There's some chatter on the web, mostly propagated by an op-ed piece by Dr. Katherine Chretien, that HIPAA may be cracking down on patient-doctor interactions online. The gist of Dr. Chretien's piece goes something like this: "The mere existence of a patient-physician relationship (e.g. having others suspect a Facebook friend is a patient) could be a violation of HIPAA."

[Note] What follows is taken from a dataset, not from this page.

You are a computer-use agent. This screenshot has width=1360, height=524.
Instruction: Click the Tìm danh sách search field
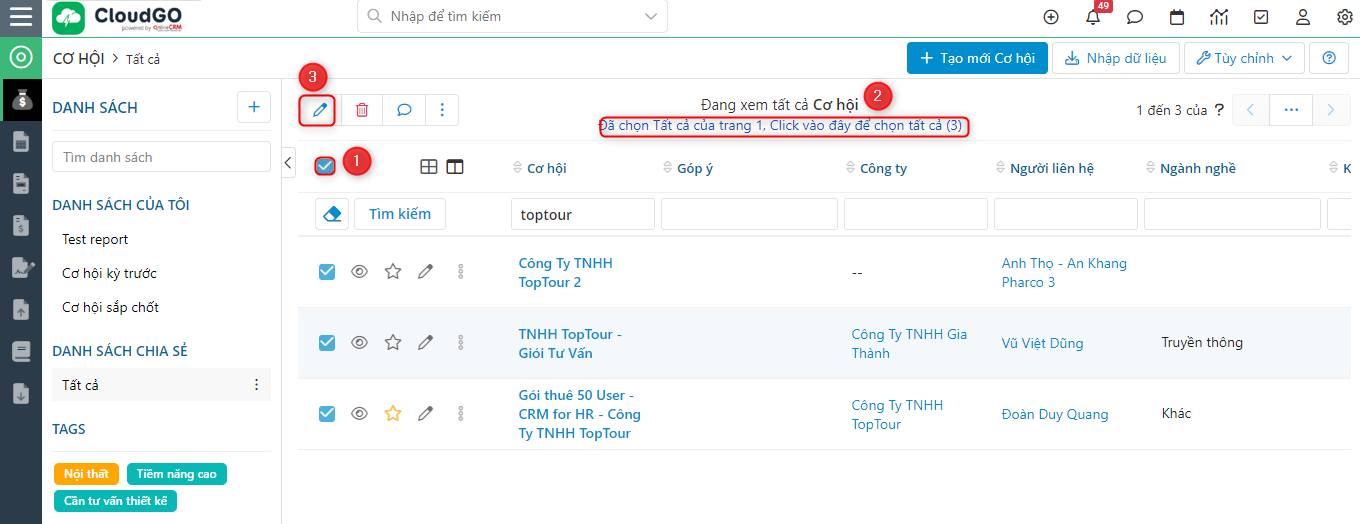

In other words, being friends with a patient on Facebook could be construed as a HIPAA violation because another person could construe (through conjecture) that your friend may also be your patient.
Here's my question: what if you're a small town chiropractor who knows everyone in your community? Imagine you were raised in the same community as most of your patients and you've known them intimately for most of your life. Your friendly relationship precedes your professional relationship BUT, according to this interpretation of HIPAA, you are forced to deny their friend requests on Facebook in order to comply with HIPAA. You've effectively isolated yourself from a significant portion of your community.
I'll extend this idea to its next logical step: imagine a virulent and deadly disease hits America. In a normal, unregulated world, we would use social media as a platform to rapidly inform our communities of the danger and we'd be able to save hundreds, thousands, or even millions of lives by rapidly responding to the outbreak.
But if Dr. Chretien's interpretation becomes the norm, you'll be largely shut off from your community and left helpless in my earlier scenario.
In my personal opinion, the benefits of promoting doctor-community interaction dramatically outweighs the paranoia of HIPAA policy nuts. If patient privacy is the concern, we need to implement guidelines for doctor-patient interaction online, not ban it.
What are your thoughts? How would stricter HIPAA policies affect you?